• **TASK PROMPT**
Which lines of the data contain the string "Adoption"? Copy every one of them.

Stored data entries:
-- Opening Marker --

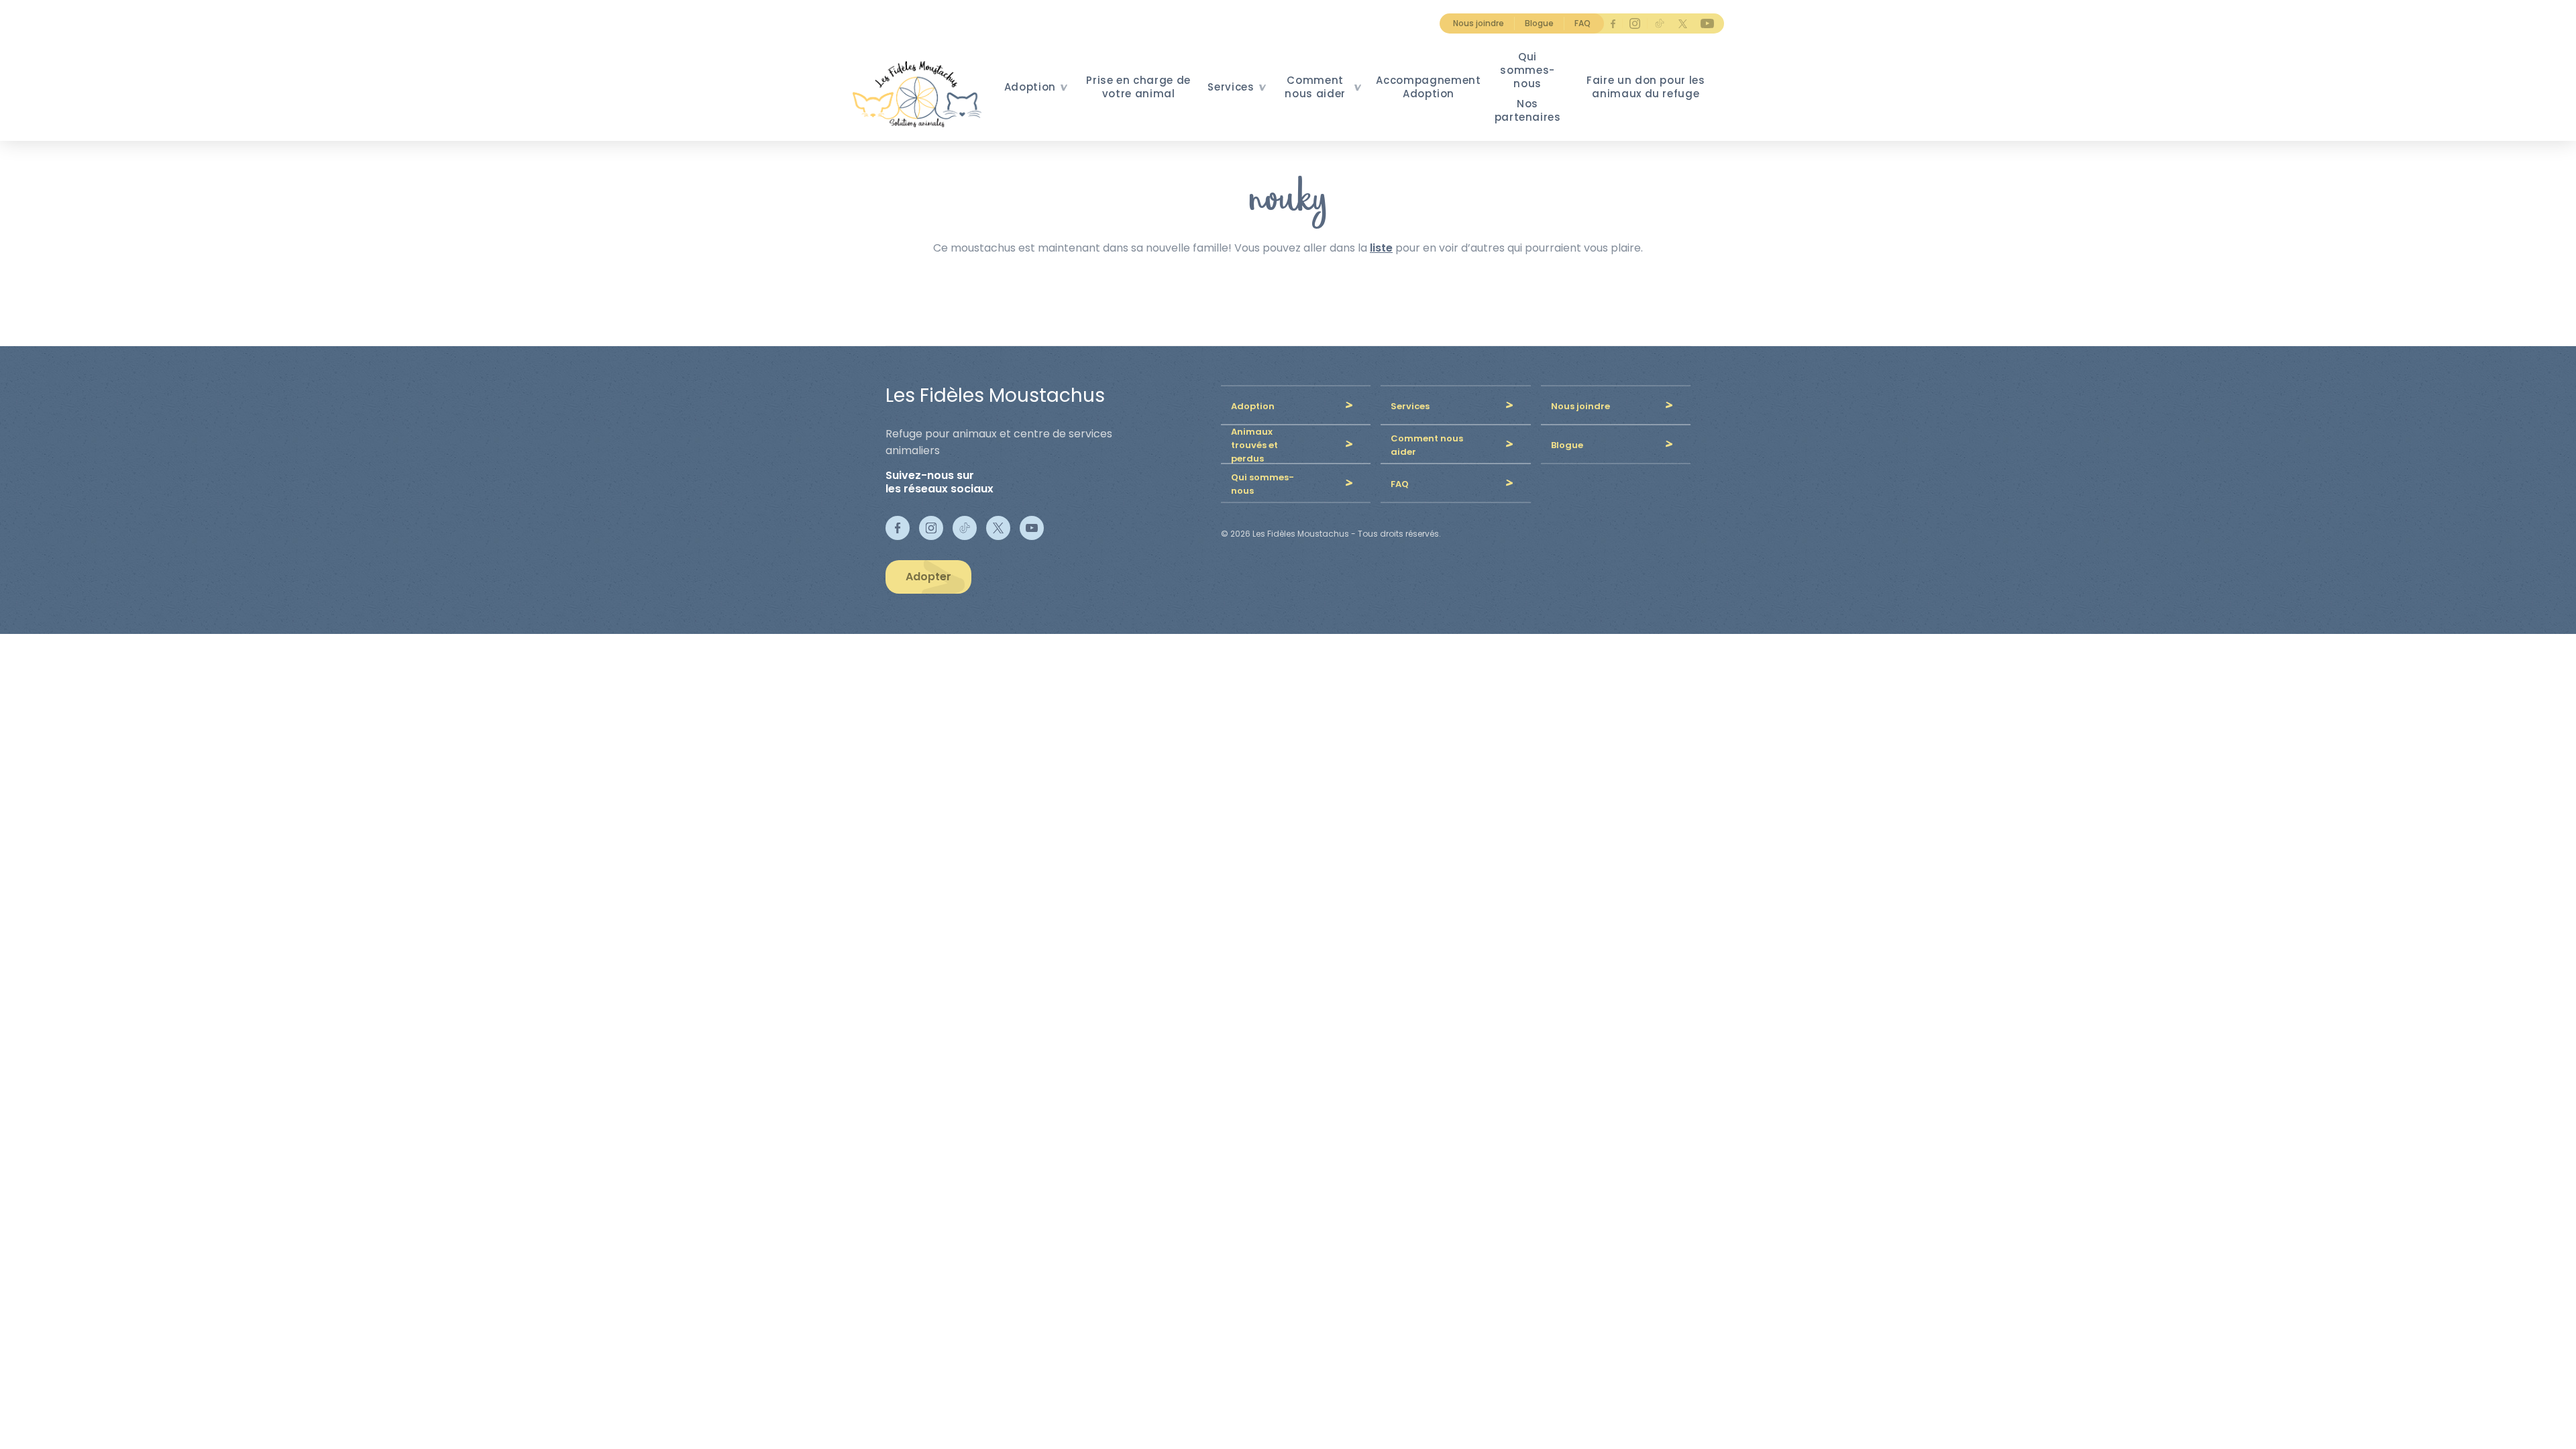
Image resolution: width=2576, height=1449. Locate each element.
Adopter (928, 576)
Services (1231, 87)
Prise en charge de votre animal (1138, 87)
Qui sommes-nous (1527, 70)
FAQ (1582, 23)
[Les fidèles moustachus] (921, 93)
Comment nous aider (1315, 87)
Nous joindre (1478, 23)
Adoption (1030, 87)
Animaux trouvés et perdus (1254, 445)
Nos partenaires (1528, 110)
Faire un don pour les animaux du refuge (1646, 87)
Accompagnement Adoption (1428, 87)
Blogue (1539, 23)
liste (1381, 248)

-- Closing Marker --

• **ANSWER BOX**
Adoption (1030, 87)
Accompagnement Adoption (1428, 87)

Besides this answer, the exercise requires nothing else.